И хотя Дейви Гойя, благослови его Бог, невозмутимо разглядывал свои ногти, Клему показалось, что весь зал подхватил эти слова. До знакомства с Шэрон ему тоже случалось скандировать лозунги на демонстрациях протеста, но сейчас это показалось ему до того чуждым, что ему стало стыдно за себя, за свою слабость, за то, что обнимал других выпускников. Мало того, что они лицемеры и предпочитают жить спокойно: им еще и не противен Тоби Изнер. И если раньше Клем чувствовал себя одним из них, теперь они были ему чужими.
Тоби опустил кулак, который вскидывал в такт словам, и взял первый аккорд “В дуновении ветра”[34]. Слушатели закричали, и Клем понял, что с него хватит. Он протолкался сквозь толпу и вышел в центральный коридор к туалетам. Приоткрыл дверь женского туалета.
– Бекки?
Ответа не последовало. Проверил прочие кабинеты в коридоре – никого. Клем дошел до входной двери: сюда еще доносился голос Тоби Изнера, и Клем представил, как тот ухмыляется в усы. На полу возле двери сидела девица в косухе и курила сигарету. Это была Лора Добрински.
– Лора, привет, рад тебя видеть. Ты не знаешь, где моя сестра?
Лора выдохнула дым вбок, точно не слышала Клема. Похоже, она плакала.
– Извини, что потревожил, – произнес Клем. – Я ищу Бекки.
Они с Лорой давно поняли, что не нравятся друг другу, и оттого общались непринужденно. Лора снова выпустила дым краешком губ.
– Когда я последний раз ее видела, она была обдолбанная в хлам.
– Какая?
– Обдолбанная в хлам.
У Клема поплыло перед глазами, точно ему врезали по лицу. Теперь он понял, почему Дейви Гойя беспокоился за Бекки.

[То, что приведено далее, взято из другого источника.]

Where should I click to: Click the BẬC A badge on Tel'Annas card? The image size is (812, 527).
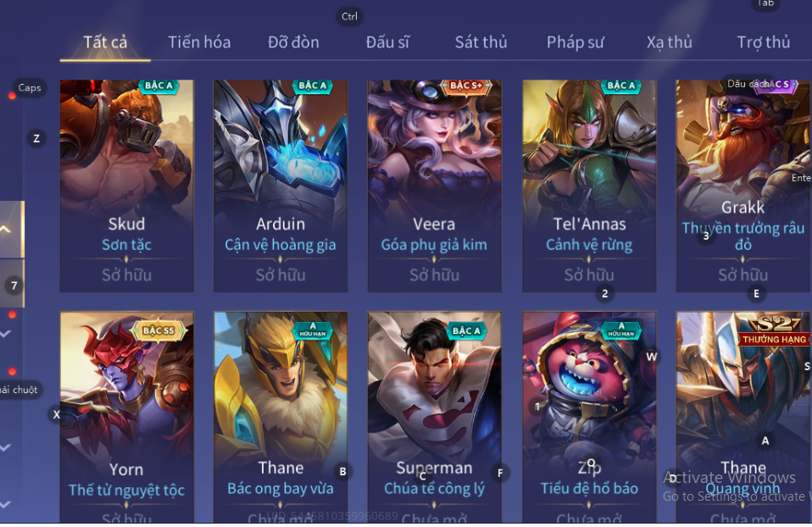(x=621, y=86)
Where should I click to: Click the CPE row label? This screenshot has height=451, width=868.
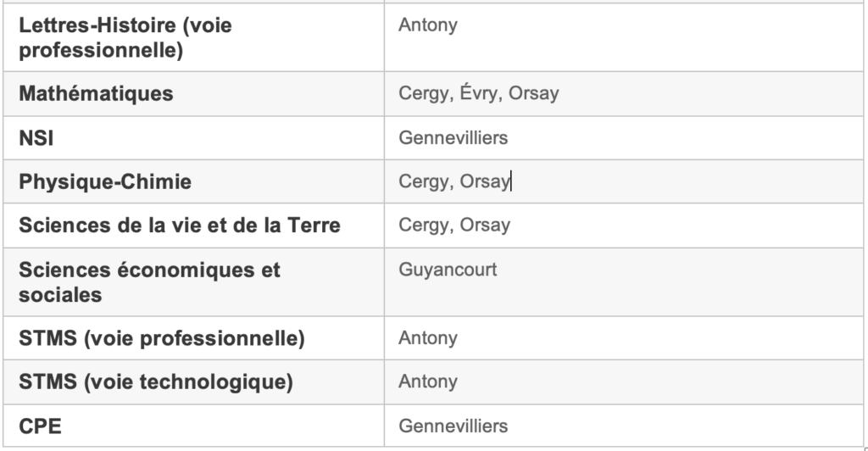click(40, 426)
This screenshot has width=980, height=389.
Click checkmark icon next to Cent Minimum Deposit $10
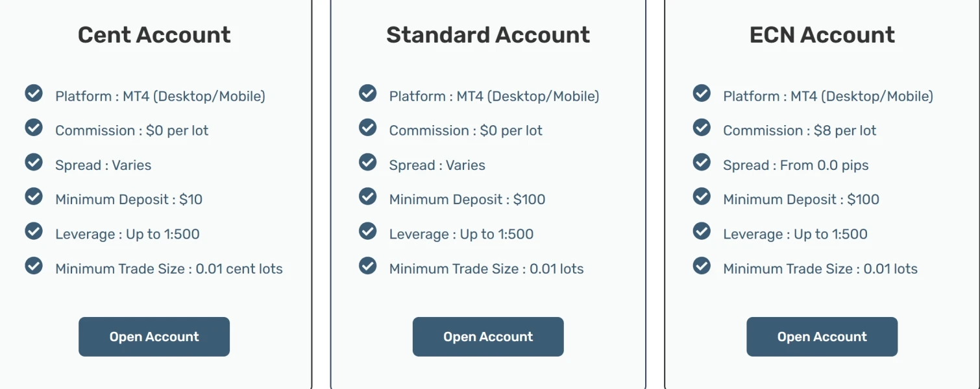point(34,196)
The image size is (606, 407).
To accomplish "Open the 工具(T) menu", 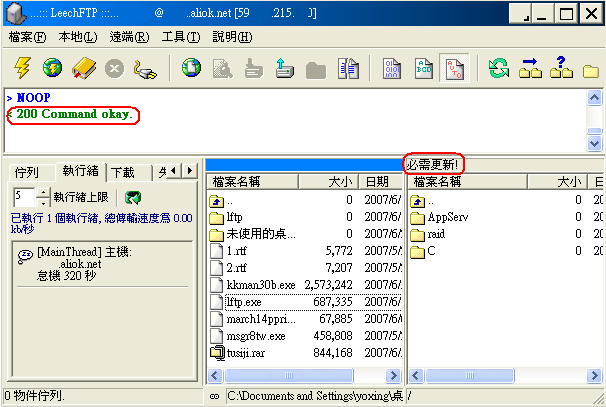I will pos(180,37).
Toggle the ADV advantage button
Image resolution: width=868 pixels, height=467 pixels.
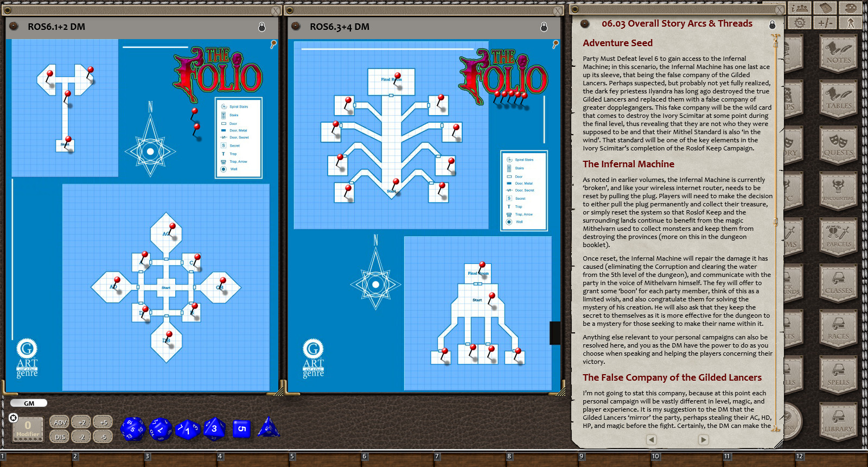coord(60,422)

Оставив Лору наедине с ее горем, он бегом одолел два лестничных марша и очутился в комнате, где собирались “Перекрестки”. С порога разглядел в полумраке, что на диване лежит девушка, на ней тощий парень. Оба одетые, и девушка, к счастью, не Бекки.
– Извините, вы не видели Бекки Хильдебрандт?
– Нет, – ответила девушка. – Вали отсюда.
Оглушенный бессонницей, Клем спустился по лестнице. Он бы сел, закурил, но понимал, что от сигареты будет только хуже. Глаза пекло, в голове какая-то гниль, плечи болели – натаскался сегодня, во рту кисло от печенья, перехваченного по пути из дома, а тут еще и с Бекки трудности: просто невыносимо. Он знал, что Перри курит траву, но чтобы Бекки? Ему нужно, чтобы она, как всегда, сияла и трезво мыслила. Ему нужно, чтобы она приняла его сторону, прежде чем он расскажет родителям о своем поступке.
В коридоре второго этажа было темно, дверь в кабинет Рика Эмброуза приоткрыта. Клем всегда уважал его за то, что тот понимал двусмысленность его положения в “Перекрестках”, и уважал его сейчас – за то, что Эмброуз не желает иметь никакого отношения к концерту. Клем заглянул в кабинет, надеясь, что сестра там, в безопасности. Эмброуз развалился в кресле у стола и читал книгу: похоже, в кабинете он один.
Клем направился дальше, к алтарю, и заметил полоску света под дверью помощника священника. Отец сейчас должен быть на ежегодном приеме у Хефле: наверное, забыл выключить свет. Но, проходя мимо двери, Клем услышал смех, похожий на смех Бекки.
Он остановился. Может, она каким-то образом раздобыла ключ? Он постучал в дверь.
– Бекки?
– Кто там?
У него скакнуло давление. Это голос отца. Клем не рассчитывал его увидеть (точнее, надеялся не увидеть) до того, как поговорит с Бекки и получит ее благословение.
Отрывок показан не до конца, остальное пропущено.